Waste pickers in Khon Kaen, Thailand are unregistered workers who search through trash for recyclable goods that can be sold to distributors for a price. These workers live in all parts of the city, ranging from slums adjacent to railroad tracks to houses built on the landfill. Most scavengers have moved from surrounding provinces in search of a more reliable wage that can support their families. Others, however, were bankrupted after the Crash in 1997 and became scavengers. The two main communities of scavengers are slum communities and those who live by the landfill.

==Slum communities==
These communities have two methods of scavenging. The first is with a push cart, where the scavenger walks to local trash cans in search of recyclables. This method usually grosses 170 baht per day, or $5.50 a day. The other method uses a motorcycle with a cart tied to the back.
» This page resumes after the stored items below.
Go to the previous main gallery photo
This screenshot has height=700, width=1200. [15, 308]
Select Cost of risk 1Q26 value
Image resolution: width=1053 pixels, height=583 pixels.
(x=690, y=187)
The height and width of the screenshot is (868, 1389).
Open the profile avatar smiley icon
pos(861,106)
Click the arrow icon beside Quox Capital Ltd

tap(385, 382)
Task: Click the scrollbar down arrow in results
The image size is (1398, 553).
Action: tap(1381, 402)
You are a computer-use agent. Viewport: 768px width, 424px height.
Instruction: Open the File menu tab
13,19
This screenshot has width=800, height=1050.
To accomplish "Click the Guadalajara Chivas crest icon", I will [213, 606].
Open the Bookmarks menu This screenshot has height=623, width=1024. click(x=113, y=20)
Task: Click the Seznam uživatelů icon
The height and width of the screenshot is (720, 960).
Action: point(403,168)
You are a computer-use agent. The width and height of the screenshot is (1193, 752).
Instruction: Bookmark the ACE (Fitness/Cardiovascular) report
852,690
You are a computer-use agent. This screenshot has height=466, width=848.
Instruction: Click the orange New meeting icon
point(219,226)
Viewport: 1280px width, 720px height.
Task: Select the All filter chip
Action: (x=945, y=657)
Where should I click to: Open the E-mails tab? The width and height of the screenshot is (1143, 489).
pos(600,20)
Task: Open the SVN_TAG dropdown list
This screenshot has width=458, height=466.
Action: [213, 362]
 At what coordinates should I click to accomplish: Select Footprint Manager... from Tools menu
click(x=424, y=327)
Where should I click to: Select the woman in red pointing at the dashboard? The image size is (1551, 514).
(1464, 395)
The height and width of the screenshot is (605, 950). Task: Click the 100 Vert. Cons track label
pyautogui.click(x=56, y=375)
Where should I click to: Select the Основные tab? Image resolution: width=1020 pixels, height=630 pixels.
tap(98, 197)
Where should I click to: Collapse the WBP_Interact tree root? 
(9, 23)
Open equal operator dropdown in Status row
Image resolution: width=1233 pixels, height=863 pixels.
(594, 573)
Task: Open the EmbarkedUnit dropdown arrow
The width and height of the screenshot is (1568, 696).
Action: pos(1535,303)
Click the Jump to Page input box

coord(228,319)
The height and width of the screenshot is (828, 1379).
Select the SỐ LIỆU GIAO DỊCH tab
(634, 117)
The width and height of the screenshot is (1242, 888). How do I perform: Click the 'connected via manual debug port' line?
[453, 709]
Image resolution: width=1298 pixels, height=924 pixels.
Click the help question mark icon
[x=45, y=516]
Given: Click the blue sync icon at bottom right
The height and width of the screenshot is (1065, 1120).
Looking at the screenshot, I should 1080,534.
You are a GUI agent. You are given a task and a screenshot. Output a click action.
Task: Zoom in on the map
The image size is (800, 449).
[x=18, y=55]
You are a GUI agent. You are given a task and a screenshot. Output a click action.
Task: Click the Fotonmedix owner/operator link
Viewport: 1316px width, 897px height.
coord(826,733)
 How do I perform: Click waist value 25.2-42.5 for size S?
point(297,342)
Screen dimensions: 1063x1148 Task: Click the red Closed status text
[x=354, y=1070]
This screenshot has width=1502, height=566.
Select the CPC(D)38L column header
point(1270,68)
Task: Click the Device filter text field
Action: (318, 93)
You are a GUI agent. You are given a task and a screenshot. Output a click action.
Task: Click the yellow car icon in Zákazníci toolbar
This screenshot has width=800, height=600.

This method grosses about 250 baht per day, or $7.30 a day. Slum communities scavengers search for goods between the hours of 3:00 am till 10 am. Once they have the goods, they separate them out based on a predetermined classification; for example, bottles are separated from cans and plastic from glass. There are currently efforts being made to create a collective bargaining agreement, which would allow the new organization to negotiate higher rates for their recyclables.

==Landfill community==
This community grew out of the creation of a massive landfill on the edge of Khon Kaen. The landfill is 0.5 km^{2} in size and adjacent to farmland. People began to move here shortly after the construction was complete because it is the largest and most accessible area to search for recyclables. The people of this community had a daily average income of 800 baht, which is $26.00. However, with the increase in city scavengers and governmental recycling methods, this community has seen massive cut in income. The current average is around 100 baht per day, which is $3.00. The work day for this community begins at 3:00 am because that is when the new trash is dropped of by the landfill dump trucks.

==Recycling prices==
All per kilogram.

- Broken bottles: 1 baht
- Color paper: 2 baht
- Sheet metal: 3 baht
- Cardboard box: 4 baht
- White paper: 5 baht
- Colored plastic: 7 baht
- Iron: 9 baht
- Clear plastic bottle: 14 baht
- Opaque bottle: 20 baht
- Aluminum: 40 baht
- Cans: 50 baht
- Brass: 80 baht
- Copper: 200 baht

==Problems==
Scavengers face two major problems. They are in economic despair and their health is deteriorating. Most people do not earn enough to get out of debt and are forced to borrow from loan sharks, who charge exorbitant interest rates. The health risks are most visible at the landfill community. Every day, this community must look through trash that includes hospital waste; for example bloody bags and needles. Another health risk is the incinerator that burns across the landfill. The smoke from the burned trash has so negatively affected the environment that it is now unsafe to drink the rainwater. Some work has been done to highlight the problems this community face. Alicia Rice, a documentarian, crowdsourced a project to examine these issues.